I am specifically interested in the experts opinion on Xlath

radiant ceiling panel systems (Brand X) and ThermoFin heat transfer

plates (Brand Y).

I would like some feed back as to the efficiency of the heat transfer

between the piping and plates, the pipe capture ability of the plates,

the risk of expansion and contraction noises, and finally any

information on the ease of installation.



If there are other products you recommend please advise and say why.

Please contact me privately if you would rather not comment publicly.



Many thanks



S
Sean Wiens

Comments

  • my expernice

    First year with the staple up at this customer's home... a lot of expanison noises... I cranked up the temps to max out the expansion... following season and 12 years later.. no noise.
  • SENWiEco
    SENWiEco Member Posts: 164
    Staple Up Noisy at low temps

    thanks RJB - so you compensated by keeping temps high.  That will not be an option on my build where the temps are likely to be very low (sub 90F).
    Sean Wiens
  • Mark Eatherton
    Mark Eatherton Member Posts: 5,858
    I've used the following...

    I've used extruded aluminum heat transmission plates from below (Radiant Engineering), Roth Panel, which wasn't intended for use on ceilings, but did so successfully anyway, and the lesser Wirsbo light aluminum double plates for radiant walls. They all work well and all have different "fits" as it pertains to the tubing. Noise has not really been an issue with any of them, but I also run outdoor resets on all applications.



    The nice thing about the Roth panel is that it comes in a 6" OC configuration which makes it very conducive to low temperature applications. With an ASHP, you will only be seeing temperatures in the range of 115 degrees F. You will need another source of heat to raise the DHW temperatures above the Legionella level. You should maintain the tank at a minimum of 130 degrees F, and then temper down with an ASSE 1017 compliant anti-scald mixing valve.



    For control, I use non electric thermostatic operators, and back that up with digital (1 per home) reference thermostat. In all cases, the heat plant shuts down on WWSD at any outdoor temp above 60 degrees F. I know most people think that 65 degrees F is the magic WWSD point, but I have determined that it is actually lower than 60, so am comfortable even at that setting.

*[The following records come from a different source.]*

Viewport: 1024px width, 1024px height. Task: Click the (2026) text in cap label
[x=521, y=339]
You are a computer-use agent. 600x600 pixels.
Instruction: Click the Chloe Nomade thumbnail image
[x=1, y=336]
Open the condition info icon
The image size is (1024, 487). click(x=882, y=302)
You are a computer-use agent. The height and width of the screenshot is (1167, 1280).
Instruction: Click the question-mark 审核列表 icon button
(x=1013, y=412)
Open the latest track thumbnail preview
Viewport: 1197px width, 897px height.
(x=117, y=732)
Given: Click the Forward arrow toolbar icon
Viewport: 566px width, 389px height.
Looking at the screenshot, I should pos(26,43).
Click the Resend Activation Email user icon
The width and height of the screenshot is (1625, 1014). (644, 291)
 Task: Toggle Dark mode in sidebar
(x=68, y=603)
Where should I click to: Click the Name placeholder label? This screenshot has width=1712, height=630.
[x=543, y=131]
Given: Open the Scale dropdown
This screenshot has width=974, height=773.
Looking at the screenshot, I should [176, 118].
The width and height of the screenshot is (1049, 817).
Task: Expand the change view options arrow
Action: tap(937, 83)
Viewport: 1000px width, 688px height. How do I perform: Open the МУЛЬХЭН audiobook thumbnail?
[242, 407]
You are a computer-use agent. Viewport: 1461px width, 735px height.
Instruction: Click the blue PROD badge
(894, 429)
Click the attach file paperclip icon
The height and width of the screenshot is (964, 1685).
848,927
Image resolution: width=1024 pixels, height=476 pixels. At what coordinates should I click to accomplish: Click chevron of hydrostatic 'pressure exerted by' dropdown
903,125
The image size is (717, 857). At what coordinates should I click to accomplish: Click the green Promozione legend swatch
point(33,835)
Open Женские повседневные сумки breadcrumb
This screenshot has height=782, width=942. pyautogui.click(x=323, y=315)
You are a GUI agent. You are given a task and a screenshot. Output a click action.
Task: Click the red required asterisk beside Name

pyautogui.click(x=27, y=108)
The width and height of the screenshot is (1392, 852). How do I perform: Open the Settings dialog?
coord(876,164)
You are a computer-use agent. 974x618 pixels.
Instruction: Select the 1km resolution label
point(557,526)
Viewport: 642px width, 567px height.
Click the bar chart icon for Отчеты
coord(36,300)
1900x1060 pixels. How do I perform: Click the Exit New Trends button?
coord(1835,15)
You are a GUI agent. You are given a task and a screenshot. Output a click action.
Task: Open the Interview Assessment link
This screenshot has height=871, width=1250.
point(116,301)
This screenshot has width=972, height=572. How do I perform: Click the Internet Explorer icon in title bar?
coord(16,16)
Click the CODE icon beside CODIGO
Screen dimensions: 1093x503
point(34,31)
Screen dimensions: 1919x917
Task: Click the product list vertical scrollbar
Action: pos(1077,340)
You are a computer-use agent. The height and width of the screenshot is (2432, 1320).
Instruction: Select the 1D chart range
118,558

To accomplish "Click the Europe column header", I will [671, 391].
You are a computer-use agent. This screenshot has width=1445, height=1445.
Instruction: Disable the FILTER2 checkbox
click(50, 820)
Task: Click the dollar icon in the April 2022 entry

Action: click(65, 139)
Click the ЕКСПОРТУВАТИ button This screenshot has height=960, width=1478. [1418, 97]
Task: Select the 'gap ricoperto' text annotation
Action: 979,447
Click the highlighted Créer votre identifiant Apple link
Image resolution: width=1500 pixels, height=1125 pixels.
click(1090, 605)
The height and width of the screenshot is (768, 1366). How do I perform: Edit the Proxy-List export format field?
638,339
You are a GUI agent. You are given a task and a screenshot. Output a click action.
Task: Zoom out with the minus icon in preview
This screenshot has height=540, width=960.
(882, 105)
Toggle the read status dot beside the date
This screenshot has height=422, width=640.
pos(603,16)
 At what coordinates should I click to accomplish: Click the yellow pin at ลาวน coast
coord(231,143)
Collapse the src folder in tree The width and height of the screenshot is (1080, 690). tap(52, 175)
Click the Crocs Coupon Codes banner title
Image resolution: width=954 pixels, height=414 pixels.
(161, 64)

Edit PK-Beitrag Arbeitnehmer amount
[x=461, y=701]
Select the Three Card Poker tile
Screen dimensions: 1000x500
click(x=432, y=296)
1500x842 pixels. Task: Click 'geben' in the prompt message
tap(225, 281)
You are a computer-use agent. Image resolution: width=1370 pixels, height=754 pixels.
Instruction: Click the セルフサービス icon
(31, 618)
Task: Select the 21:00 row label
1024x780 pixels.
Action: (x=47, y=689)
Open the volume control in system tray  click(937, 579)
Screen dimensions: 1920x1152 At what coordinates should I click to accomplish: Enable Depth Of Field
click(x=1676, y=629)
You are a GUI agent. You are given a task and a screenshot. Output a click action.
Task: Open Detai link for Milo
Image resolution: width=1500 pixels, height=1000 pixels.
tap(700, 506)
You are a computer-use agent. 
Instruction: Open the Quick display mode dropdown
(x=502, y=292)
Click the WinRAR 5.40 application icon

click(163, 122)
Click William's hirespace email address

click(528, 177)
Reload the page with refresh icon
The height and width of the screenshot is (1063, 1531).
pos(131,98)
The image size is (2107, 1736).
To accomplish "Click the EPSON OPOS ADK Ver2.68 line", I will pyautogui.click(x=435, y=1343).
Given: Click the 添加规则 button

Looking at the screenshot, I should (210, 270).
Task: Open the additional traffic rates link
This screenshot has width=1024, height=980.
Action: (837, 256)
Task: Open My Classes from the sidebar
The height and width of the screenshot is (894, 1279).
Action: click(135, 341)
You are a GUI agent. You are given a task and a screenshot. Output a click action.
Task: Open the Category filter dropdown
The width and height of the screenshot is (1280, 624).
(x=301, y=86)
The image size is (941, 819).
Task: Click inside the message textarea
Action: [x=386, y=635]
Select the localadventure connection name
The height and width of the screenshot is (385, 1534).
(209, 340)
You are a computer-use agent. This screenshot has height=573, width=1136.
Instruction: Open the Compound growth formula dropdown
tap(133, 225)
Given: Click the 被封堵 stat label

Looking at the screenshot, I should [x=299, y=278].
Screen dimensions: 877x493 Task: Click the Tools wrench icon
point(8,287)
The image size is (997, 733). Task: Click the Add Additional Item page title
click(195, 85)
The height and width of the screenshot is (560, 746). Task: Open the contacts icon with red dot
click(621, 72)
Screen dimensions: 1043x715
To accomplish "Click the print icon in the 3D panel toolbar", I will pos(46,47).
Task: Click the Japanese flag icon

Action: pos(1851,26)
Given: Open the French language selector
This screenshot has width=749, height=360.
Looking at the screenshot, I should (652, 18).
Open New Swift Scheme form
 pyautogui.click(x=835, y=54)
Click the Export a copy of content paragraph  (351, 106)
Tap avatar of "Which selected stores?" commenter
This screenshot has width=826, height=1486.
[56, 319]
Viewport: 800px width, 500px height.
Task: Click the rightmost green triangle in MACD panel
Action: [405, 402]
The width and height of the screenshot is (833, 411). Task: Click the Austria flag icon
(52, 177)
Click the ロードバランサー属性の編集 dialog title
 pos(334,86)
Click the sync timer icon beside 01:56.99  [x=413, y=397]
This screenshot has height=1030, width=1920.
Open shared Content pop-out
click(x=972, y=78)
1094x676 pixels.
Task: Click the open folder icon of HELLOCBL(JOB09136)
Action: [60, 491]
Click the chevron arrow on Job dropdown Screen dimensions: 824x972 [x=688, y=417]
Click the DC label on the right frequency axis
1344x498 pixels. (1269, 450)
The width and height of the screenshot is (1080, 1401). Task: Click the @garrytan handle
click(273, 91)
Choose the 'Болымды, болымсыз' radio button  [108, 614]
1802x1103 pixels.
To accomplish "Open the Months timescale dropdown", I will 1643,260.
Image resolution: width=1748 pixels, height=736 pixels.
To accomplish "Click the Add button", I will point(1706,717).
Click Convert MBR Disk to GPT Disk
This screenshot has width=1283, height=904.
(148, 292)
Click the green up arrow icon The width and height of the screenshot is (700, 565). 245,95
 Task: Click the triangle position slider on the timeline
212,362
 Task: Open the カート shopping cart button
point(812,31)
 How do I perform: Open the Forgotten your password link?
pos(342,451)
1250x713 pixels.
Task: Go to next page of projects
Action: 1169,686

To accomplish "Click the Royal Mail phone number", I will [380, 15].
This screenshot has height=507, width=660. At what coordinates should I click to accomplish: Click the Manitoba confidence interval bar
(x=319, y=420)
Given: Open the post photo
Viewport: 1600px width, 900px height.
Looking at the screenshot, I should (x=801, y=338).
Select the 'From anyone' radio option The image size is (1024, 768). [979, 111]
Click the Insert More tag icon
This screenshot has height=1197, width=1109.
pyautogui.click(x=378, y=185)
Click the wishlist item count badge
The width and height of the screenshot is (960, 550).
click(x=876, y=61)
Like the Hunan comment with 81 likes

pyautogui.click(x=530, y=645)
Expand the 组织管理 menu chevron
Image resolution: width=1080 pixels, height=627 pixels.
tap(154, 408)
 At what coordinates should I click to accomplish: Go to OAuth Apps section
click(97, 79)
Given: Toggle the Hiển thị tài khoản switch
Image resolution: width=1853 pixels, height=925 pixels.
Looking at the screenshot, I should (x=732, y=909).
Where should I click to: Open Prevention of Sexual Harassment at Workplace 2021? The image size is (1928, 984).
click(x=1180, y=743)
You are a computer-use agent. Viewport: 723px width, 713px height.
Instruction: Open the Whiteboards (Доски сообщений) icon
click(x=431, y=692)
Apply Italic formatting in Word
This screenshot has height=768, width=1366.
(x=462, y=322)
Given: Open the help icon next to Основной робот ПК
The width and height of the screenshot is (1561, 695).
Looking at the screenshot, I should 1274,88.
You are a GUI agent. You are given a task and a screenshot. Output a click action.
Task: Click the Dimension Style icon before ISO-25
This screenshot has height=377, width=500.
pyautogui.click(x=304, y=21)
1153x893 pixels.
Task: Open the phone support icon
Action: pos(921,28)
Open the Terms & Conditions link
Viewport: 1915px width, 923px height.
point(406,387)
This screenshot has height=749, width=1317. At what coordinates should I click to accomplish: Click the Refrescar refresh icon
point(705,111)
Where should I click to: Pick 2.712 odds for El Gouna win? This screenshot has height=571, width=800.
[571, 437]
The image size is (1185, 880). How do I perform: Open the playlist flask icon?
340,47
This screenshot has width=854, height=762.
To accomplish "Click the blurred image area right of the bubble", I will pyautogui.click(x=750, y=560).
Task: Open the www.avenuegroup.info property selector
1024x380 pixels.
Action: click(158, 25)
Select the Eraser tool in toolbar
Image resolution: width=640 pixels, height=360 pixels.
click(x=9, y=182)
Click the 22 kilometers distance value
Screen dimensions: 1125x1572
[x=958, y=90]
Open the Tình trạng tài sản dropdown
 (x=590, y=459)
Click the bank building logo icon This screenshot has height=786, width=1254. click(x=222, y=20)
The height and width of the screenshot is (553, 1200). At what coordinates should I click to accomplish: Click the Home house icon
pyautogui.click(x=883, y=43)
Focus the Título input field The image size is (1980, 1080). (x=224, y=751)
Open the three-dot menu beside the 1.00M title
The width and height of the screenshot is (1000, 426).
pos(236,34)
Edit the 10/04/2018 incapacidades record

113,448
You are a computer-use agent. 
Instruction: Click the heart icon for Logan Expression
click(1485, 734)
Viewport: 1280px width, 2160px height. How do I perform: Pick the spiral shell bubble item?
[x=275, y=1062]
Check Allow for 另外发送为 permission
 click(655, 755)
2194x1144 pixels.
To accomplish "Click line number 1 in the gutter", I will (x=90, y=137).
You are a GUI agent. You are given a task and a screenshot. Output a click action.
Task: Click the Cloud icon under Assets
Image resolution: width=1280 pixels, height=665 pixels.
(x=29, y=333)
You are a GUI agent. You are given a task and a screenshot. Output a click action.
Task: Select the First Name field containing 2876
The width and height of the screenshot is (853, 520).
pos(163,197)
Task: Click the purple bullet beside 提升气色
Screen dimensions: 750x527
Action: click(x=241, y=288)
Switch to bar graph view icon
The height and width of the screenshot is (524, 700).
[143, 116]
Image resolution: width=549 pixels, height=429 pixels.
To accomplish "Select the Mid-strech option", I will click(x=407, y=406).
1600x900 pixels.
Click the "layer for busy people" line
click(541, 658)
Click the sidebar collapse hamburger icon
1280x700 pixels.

    Non electric TRV's and an DCECM pump will give you the ultimate in comfort and energy savings. When it comes time to do cooling, you will need to turn the TRV's all the way up, and use a solid state control logic to start and stop the cooling system, and monitor the RH and dew point within your home.



    If you have to drill caisons for the foundation, you MIGHT consider putting PEX tubing into the bore hole to take advantage of mother earth's constant stable temperature and decrease your annual energy consumption even more. Although ASHP are a great invention, their efficiency at lower ambient temperatures suffers from the lack of sensible heat.



    ME

    There was an error rendering this rich post.

  • i only

    I only had it cranked up high for the 1st two weeks to get the max expansion and then return the system back to normal with outdoor reset control..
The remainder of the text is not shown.